◆ 課題:
日本のM&Aの歴史についての抜粋を、最後の文のあとから続けて書いてください。

海外M&A成功の条件(4)日本におけるM&Aの歴史

概要・テキスト
日本では第二次世界大戦の折に、国による統制経済化が社会の隅々に浸透したため、民間のM&Aの気運がしぼんでしまった。さらに共同体論的な「日本的経営」の伝統が確立したため、M&Aは「乗っ取り」というネガティブな感情ばかりが強くなり、M&Aが持つ買収のダイナミック・ケイパビリティが、うまく発達しなかった。だがもはや、統制経済型の人がやってうまく行くほど、世界は単純ではなくなった(全5話中第4話)
※インタビュアー:神藏孝之(10MTVオピニオン論説主幹)
時間:09:46
収録日:2019/07/02
追加日:2019/09/17
キーワード:
≪全文≫

●「乗っ取り」と呼ばれていたM&A


神藏 日本におけるM&A元年は、2005年と言われています。そのあたりの歴史を少しお話しいただけますか。

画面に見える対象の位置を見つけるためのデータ
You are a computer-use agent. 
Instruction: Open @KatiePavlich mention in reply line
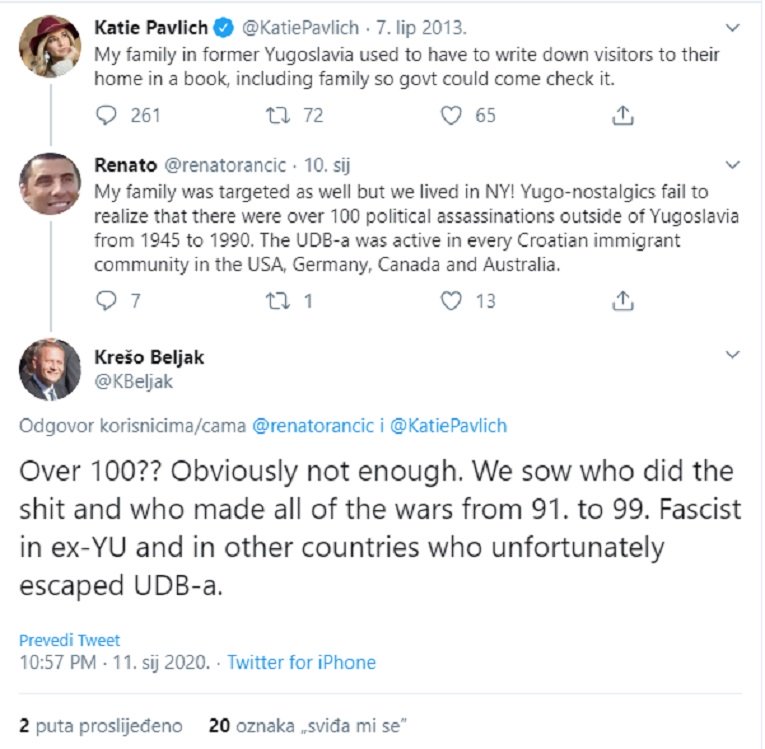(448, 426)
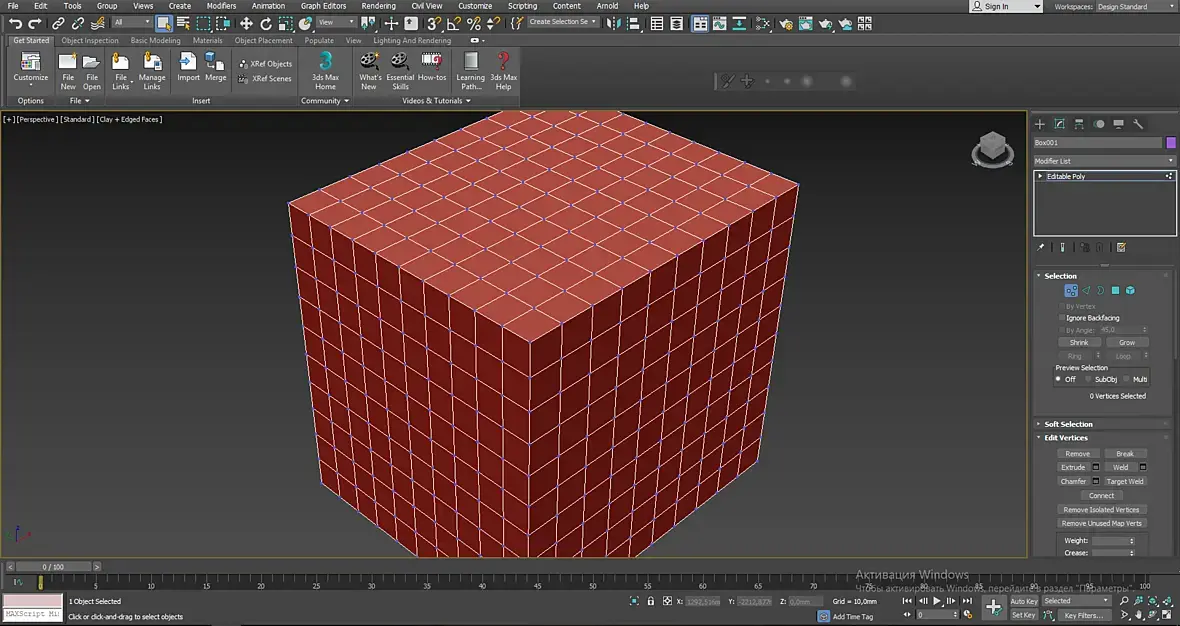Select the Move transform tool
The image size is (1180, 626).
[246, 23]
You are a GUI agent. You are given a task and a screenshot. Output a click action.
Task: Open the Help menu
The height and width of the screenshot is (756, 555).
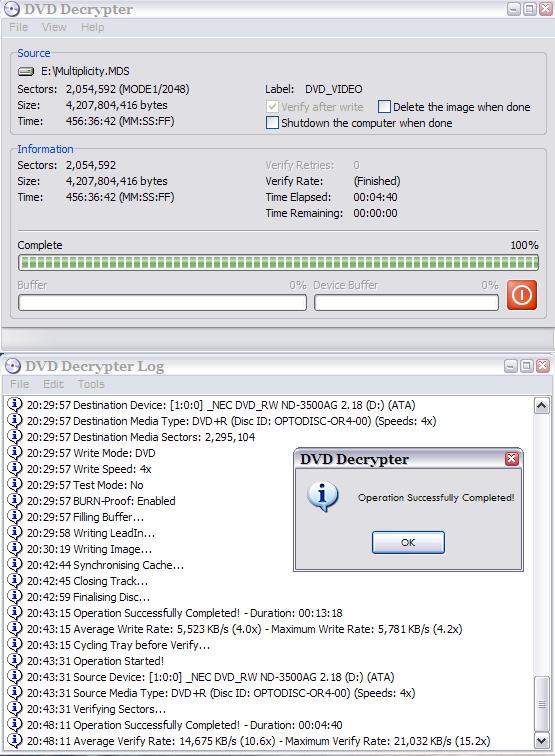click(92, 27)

◆ 解答:
谷口 株式会社論で非常に碩学の岩井克人先生が、2005年は日本にとってM&A元年だと言われています。この年、ライブドア事件がありました。堀江貴文さんがニッポン放送の株を買った。日本でM&AやM&A用語が非常に浸透する、いいきっかけになったわけです。「コーポレートガバナンス」や「会社は誰のものか」といった話が1つのきっかけになったと思います。

 それ以外にも、ペンタックスがHOYAを買収したり、楽天がTBSに買収を仕掛けたり、あるいは村上ファンドが阪神に仕掛ける、ザ・チルドレンズ・インベストメントが電源開発(Jパワー)の株を大量買い増しするなど、M&Aに関する話題が非常に取り上げられた年が、2005年でした。

 ただ、それ以前に溯る(さかのぼる)と、昔はM&Aは「乗っ取り」と言われていました。城山三郎さんの小説にも『乗取り』という実話をもとにしたものがあります。財閥解体後、三菱の丸ノ内の土地は、陽和不動産と関東不動産か持つことになりますが、これに目を付けた藤綱久二郎という人物が、陽和不動産の株を買い占めるのです。これはまずいということで三菱財閥の長老たちが集まり、買われた株を高値で買い戻します。

 1952年(昭和27)のことで、再び同じような買収や敵対的な乗っ取りが起こらないよう、防御策として株式持ち合いが始まります。株式持ち合いのきっかけとなった事件です。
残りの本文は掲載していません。